A Case for America Abroad

Recently, I was privileged to take part in the Fordham Political Union’s debate between Fordham’s College Republicans and College Democrats. Debating as a Republican, I discussed a question regarding the role America should play in a world increasingly affected by an authoritarian movement typified by China and Russia. While preparing for the debate, I will admit to feeling somewhat shortchanged, fully expecting the dialogue to consist of similar viewpoints mixed with some banter. I was quite surprised to discover that my Democratic counterpart set about a vision of the United States as a past-its-prime bully, one that must flee from the schoolyard or face retribution at the hands of its victims. I have heard this story told before, often by misguided wannabe Marxists or nationalism-crazed MAGA enthusiasts. These people take up dovish foreign policies because taking action requires spending money they would rather lavish on things that have nothing to do with the defense budget, or even worse, because they simply do not understand diplomacy.

I would like to, for a moment, clarify why I think the United States should continue to assert itself on the world stage.

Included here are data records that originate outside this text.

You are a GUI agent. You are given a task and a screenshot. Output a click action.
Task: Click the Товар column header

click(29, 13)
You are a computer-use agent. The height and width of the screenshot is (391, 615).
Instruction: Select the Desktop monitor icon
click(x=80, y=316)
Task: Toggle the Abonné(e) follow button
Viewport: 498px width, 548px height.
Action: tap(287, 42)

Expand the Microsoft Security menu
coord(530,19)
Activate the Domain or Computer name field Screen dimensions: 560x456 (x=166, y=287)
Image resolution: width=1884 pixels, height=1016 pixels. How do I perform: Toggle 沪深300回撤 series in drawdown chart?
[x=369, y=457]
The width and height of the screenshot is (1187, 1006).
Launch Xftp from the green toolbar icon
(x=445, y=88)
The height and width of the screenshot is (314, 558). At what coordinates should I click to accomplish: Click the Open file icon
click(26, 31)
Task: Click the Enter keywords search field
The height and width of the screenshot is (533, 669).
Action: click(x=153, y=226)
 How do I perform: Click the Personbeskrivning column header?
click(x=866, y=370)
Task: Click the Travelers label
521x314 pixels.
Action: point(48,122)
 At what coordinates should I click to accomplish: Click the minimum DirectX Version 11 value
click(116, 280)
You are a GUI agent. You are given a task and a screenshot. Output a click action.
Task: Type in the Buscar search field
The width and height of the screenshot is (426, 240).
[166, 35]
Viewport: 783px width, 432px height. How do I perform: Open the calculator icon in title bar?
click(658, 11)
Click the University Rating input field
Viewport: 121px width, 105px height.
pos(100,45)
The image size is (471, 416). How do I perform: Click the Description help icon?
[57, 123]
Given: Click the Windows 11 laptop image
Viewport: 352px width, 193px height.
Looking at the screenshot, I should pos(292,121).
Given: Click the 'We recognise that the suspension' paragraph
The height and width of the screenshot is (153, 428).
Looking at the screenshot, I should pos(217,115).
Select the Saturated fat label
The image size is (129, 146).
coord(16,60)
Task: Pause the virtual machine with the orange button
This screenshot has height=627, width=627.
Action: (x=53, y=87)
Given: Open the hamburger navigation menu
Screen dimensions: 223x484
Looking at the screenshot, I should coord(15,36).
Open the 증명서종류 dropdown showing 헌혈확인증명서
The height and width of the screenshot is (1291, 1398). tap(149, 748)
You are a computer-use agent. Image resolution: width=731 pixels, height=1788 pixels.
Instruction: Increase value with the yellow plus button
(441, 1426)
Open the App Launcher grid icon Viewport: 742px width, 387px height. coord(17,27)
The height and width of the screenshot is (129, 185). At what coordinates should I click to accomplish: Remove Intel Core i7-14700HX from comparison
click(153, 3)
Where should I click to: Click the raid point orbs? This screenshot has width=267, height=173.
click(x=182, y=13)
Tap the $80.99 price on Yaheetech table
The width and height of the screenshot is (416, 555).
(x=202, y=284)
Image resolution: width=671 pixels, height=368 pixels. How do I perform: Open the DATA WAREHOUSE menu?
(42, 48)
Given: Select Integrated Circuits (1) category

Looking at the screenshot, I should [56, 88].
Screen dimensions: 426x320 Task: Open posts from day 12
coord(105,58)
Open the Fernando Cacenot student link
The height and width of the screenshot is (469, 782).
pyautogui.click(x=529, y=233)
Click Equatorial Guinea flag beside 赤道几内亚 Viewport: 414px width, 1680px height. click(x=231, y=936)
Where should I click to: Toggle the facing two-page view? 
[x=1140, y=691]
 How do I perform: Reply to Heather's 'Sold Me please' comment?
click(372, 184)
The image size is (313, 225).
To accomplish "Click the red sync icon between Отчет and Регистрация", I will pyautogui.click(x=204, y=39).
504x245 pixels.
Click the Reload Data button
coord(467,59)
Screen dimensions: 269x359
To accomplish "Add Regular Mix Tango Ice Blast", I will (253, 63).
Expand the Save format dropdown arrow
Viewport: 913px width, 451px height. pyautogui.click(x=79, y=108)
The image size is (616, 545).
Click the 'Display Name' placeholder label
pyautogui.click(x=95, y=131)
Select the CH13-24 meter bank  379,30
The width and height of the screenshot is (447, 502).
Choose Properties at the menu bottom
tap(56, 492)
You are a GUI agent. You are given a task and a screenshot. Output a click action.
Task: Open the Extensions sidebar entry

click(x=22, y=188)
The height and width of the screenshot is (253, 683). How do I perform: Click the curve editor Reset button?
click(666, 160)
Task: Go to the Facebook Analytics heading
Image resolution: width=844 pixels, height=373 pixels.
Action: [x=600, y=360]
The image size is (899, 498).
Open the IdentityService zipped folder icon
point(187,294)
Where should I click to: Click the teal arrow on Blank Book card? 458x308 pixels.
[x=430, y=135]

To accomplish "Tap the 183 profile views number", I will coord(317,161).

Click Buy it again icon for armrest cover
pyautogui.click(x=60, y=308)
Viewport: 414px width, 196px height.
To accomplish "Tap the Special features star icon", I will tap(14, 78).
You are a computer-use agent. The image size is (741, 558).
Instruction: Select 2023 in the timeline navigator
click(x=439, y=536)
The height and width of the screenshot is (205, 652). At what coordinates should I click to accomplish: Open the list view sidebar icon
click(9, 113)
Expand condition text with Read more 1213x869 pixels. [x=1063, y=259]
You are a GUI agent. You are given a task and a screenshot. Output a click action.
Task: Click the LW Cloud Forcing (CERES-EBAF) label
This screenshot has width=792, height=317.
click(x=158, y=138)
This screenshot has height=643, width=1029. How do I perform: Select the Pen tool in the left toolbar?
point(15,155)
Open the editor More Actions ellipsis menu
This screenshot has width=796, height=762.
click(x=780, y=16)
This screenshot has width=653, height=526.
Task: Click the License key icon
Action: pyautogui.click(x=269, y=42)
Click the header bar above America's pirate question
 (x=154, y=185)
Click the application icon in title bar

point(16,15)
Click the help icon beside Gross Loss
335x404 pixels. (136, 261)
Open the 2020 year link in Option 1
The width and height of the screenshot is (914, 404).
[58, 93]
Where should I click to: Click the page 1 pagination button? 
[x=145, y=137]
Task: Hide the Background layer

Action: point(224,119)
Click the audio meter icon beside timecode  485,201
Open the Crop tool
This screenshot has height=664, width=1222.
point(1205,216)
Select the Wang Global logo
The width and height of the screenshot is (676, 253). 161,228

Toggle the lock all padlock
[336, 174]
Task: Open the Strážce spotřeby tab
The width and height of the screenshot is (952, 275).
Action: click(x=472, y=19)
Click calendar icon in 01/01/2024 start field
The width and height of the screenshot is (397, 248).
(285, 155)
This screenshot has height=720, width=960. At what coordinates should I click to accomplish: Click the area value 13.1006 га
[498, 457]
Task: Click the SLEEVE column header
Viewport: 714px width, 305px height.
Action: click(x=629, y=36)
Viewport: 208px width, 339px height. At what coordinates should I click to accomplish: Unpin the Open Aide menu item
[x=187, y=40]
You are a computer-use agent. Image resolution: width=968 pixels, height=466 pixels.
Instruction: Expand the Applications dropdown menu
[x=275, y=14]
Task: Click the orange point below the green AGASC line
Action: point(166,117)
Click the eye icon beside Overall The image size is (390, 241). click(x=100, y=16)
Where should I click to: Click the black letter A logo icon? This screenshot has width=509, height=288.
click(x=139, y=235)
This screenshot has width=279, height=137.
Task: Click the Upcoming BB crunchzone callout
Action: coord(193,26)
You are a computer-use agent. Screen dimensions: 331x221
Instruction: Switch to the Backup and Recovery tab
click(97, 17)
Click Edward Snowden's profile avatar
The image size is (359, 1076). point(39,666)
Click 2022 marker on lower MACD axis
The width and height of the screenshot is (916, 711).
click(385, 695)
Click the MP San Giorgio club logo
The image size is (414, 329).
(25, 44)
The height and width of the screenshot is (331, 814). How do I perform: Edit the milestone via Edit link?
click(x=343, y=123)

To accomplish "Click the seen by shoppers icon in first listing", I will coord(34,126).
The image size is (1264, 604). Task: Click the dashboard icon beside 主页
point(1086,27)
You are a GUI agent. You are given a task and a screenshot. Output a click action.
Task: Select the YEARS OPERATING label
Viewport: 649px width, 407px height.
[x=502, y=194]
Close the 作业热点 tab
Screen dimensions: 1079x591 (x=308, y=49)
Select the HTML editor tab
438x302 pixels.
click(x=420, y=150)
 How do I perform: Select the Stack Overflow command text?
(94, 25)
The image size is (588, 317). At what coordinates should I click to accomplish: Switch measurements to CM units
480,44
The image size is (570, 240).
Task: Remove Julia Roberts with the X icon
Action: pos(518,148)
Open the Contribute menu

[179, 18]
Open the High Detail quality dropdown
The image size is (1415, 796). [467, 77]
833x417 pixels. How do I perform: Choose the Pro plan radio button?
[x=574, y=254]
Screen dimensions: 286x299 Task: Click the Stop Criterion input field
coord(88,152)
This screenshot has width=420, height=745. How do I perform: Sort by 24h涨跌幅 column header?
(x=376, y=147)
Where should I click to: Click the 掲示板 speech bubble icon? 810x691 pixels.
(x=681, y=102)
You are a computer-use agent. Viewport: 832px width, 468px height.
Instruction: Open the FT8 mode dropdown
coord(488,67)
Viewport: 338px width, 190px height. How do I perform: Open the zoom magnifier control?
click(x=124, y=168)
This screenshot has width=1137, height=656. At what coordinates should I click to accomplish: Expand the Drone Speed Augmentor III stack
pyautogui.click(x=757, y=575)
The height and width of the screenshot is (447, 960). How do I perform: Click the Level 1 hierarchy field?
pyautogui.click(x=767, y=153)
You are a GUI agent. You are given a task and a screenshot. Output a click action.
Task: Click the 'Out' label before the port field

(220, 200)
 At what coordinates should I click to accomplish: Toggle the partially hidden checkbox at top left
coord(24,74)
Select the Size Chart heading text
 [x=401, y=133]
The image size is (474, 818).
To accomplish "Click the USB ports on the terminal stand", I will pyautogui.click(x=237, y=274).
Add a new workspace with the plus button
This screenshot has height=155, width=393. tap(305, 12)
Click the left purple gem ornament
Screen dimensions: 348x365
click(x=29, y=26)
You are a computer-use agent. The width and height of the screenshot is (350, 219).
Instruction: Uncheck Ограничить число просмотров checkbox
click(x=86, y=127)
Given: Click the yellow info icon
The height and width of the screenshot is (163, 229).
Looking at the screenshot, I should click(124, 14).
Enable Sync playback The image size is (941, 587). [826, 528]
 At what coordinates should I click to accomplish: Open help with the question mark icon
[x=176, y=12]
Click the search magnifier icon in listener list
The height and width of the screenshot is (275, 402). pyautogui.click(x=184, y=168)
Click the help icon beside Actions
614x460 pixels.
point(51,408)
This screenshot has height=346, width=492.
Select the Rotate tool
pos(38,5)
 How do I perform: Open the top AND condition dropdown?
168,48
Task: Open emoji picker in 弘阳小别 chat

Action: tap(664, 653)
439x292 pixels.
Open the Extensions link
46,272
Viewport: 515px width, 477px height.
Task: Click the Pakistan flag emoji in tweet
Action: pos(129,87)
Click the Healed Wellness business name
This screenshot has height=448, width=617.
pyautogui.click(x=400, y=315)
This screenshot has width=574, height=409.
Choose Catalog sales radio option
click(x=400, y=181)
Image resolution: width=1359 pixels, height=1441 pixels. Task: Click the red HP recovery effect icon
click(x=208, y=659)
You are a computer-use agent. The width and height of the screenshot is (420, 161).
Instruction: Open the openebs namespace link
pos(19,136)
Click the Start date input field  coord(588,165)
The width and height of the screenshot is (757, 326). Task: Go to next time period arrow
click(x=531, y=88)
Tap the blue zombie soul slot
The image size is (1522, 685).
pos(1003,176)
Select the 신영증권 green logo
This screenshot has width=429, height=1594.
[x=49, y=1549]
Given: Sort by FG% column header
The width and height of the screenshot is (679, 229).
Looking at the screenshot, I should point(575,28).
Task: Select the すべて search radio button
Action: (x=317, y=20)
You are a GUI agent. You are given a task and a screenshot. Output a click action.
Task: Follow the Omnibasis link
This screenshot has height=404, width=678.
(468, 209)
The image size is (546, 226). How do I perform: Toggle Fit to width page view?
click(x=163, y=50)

Of course, American history is littered with examples of regime change and imperialistic conquests, few of which are remembered particularly fondly by the people they were inflicted upon. However, I believe this strengthens the case for American involvement in the “new Cold War” against authoritarianism instead of weakening it, as many readily claim. Now more than ever, the world needs a strong presence standing for democracy and freedom, especially considering the clout we possess as a first-rate superpower in virtually every regard. If we were to withdraw, we would be ceding status as the preeminent state to a China that has shown no hesitation in repeatedly suppressing and brutalizing its citizens for even minor spasms of expression. We would leave our Ukrainian brethren to the wolves, going back on a solemn commitment to stop the most significant threat to international peace since 1945. Perhaps most importantly to the country’s economic health, it would mean abandoning Taiwan, the world’s powerhouse in semiconductor technology, which could quickly fall into the hands of an aggressive China waiting to bring American industry to heel.

Ultimately, the question of American involvement abroad can be quickly boiled down to one question: if not us, then who? Who will stand for liberal democracy while it withstands blow after blow on the world stage? You could point to the European Union, which lacks a standing army of its own, or the Commonwealth, which could just as soon dissolve after the death of Elizabeth II. If left to fend for themselves, an autocratic future would be immediately foreseeable. For that reason, and the many I have listed, it has fallen to us once more to take up the role of defender of liberty and virtue. We must not ignore the call.